Et toi tes influences, ce qui te fait te sentir bien ?

Tu parles d’influences et je dois dire que je me sens comme un étudiant : plus je pense savoir et plus je m’aperçois que je ne sais pas grand-chose. Les Beatles, Clapton, Hendrix, Stevie Ray Vaughan, notamment, comptent pour moi et je dois dire que j’ai eu de la chance d’avoir grandi avec ce qu’écoutaient mes parents et mon frère, qui, lui, passait du DIRE STRAITS et ça, c’est super cool (rires) Ils m’ont toujours soutenu et s’intéressent de près à tout ce que je fais :) Mon père, musicalement, c’est plus Richard Thompson, des très bons artistes comme ça.
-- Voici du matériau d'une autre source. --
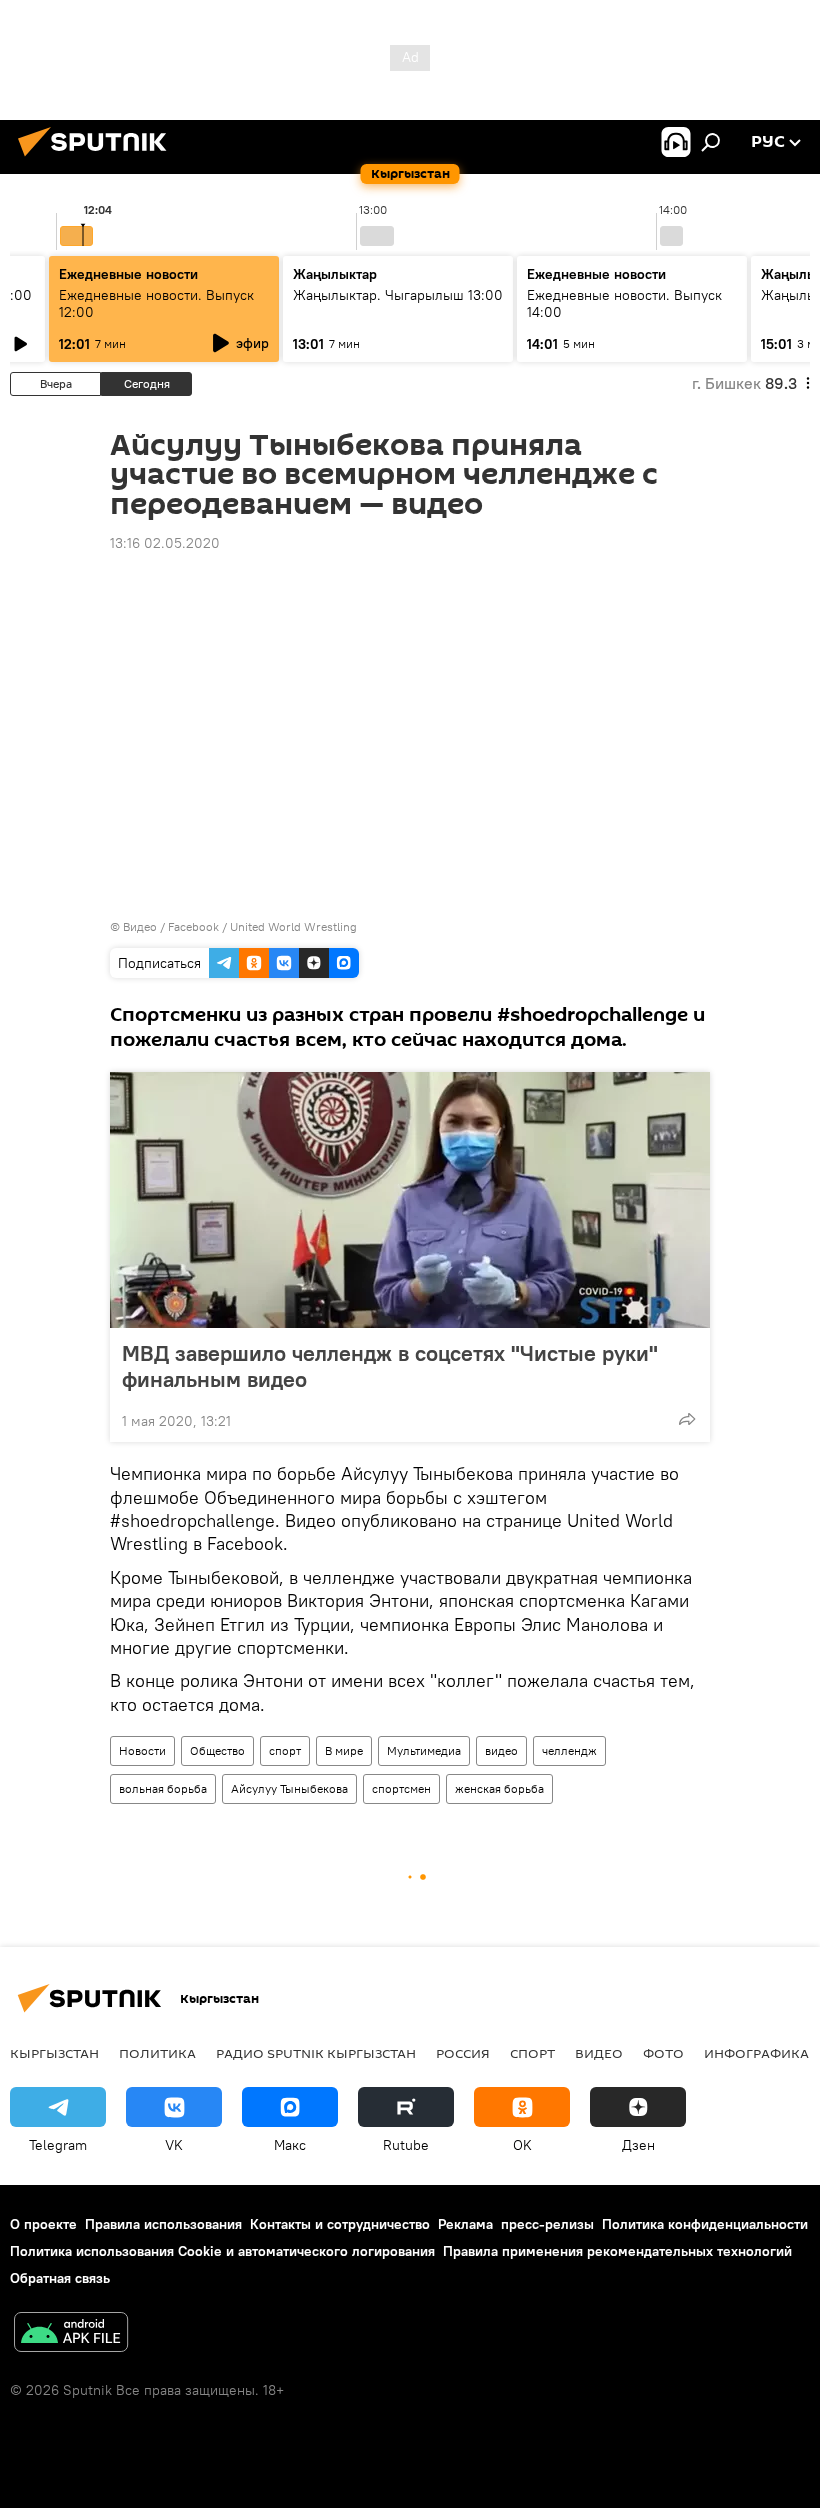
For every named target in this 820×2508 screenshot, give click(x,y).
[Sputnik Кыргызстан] (98, 159)
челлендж (569, 1750)
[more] (687, 1419)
Dans la vie quotidienne, ce sont mes amis qui m’inspirent et là, je pense à mon meilleur ami, Marc qui est un ange; je veux dire par là que, avec lui, tout comme tous les gens qui t’aiment et que tu aimes, tu te sens en confiance et tu peux te laisser aller, laisser tomber toutes les conneries pour discuter vraiment, à cœur ouvert, de choses importantes ; ma femme, Kelly, est la plus grande source d’inspiration dans ma vie, elle est incroyable, je l’aime !! Je suis vraiment reconnaissant pour avoir ces personnes dans ma vie, j’en suis d’autant plus reconnaissant que, parfois, il arrive qu’avec le temps, les liens avec les gens auxquels tu tiens, s'estompent parce que chacun grandit différemment et ne partage plus le même centre d’intérêt que l’autre…ils restent pourtant dans ton cœur, même si il n’y a plus rien en commun…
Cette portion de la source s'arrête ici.